Saludable y consoladora súplica, me parece a mí. Hay que tener mucha fuerza interior para pedirle al Señor que nos aumente la fe, habida cuenta de que semejante envite suplicatorio sólo puede generarlo un henchido cupo de confianza en la capacidad de pedir y de recibir. Porque también en esto cabe afirmar que a creer se aprende creyendo, a escribir escribiendo, a cantar cantando y a orar orando.

Los Apóstoles, cuando formulan tan fina y sutil demanda, son conscientes de sus limitaciones, por supuesto, pero también de sus posibilidades, toda vez que tienen al divino Maestro consigo: les pasa un poco lo que al niño protegido por el Primo de Zumosol.

Predicó una vez san Agustín, allá por las brumosas fechas del 410, que «Los Apóstoles, conscientes de su debilidad, le dijeron: Señor, auméntanos la fe (Lc 17,5) […]. La primera cosa útil era la ciencia, saber de qué estaban escasos; la gran felicidad, saber a quién lo pedían. Señor, dicen, auméntanos la fe. Ved si no llevaban sus corazones como a la fuente y llamaban para que se les abriera y los llenara» (Sermón 80,1).

Habacuc el profeta suministra viveza espiritual bastante a la sagrada liturgia cuando asegura que El justo vivirá por su fe (1,2-3; 2,2-4). La fidelidad a Dios, es decir a su palabra y a su voluntad, caracteriza al «justo» y le garantiza aquí abajo la seguridad y la vida. El justo, de hecho, confía en una realidad oculta pero sólida; confía en Dios y por ello tendrá la vida. La fe —fiarse de Cristo, acogerlo, dejar que nos transforme, seguirlo sin reservas— hace posibles las cosas humanamente imposibles, en cualquier realidad.  

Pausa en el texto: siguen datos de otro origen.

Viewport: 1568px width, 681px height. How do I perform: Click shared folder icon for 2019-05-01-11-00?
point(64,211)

El impío, en cambio, que carece de esta «rectitud», va hacia la perdición, «tiene el alma hinchada» (Ha 2, 4), no actúa según la voluntad de Dios, confía en su propio poder, pero se apoya en una realidad frágil e inconsistente; por ello se doblará, está destinado a caer.

El exhorto de san Pablo a su queridísimo Timoteo, objeto de la segunda lectura del día, tampoco le va a la zaga: Vive con fe y amor cristiano (2Tm 1,6-8.13-14). Le invita, pues, a tener fe y, por medio de ella, a practicar la caridad. Más en concreto: a reavivar en la fe el don de Dios que está en él por la imposición de las manos de Pablo, esto es, el don de la ordenación (cf. 2 Tm 1,6). No debe dejar apagar este don; debe, antes bien, hacerlo cada vez más vivo por medio de la fe.

Si tuviereis fe…

Pero el auméntanos la fe de los Apóstoles excede en sublimidad y hondura a lo anterior. Porque los discípulos que seguían a Jesús no eran incrédulos y los Apóstoles mucho menos, eso lo sabemos desde que abrimos los Evangelios y proseguimos leyendo capítulos adelante.

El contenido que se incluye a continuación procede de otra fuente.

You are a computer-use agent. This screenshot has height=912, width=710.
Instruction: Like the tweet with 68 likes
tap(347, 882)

Por la fe, los Apóstoles dejaron todo para seguir al Maestro (cf. Mt 10,28). Creyeron en las palabras con las que anunciaba el Reino de Dios. Vivieron en comunión de vida con Él, que los instruía. Fueron por el mundo entero, siguiendo el mandato de llevar el Evangelio a toda criatura (cf. Mc 16,15). Anunciaron a todos, sin temor alguno, la alegría de la resurrección, de la que fueron testigos fieles.

Por la fe, asimismo, la primera comunidad permaneció reunida en torno a la enseñanza de los Apóstoles, la oración y la celebración de la Eucaristía, poniendo en común todos sus bienes para atender las necesidades de los hermanos (cf. Hch 2,42-47), que ya entonces, ni eran pocas ni carecían de interés.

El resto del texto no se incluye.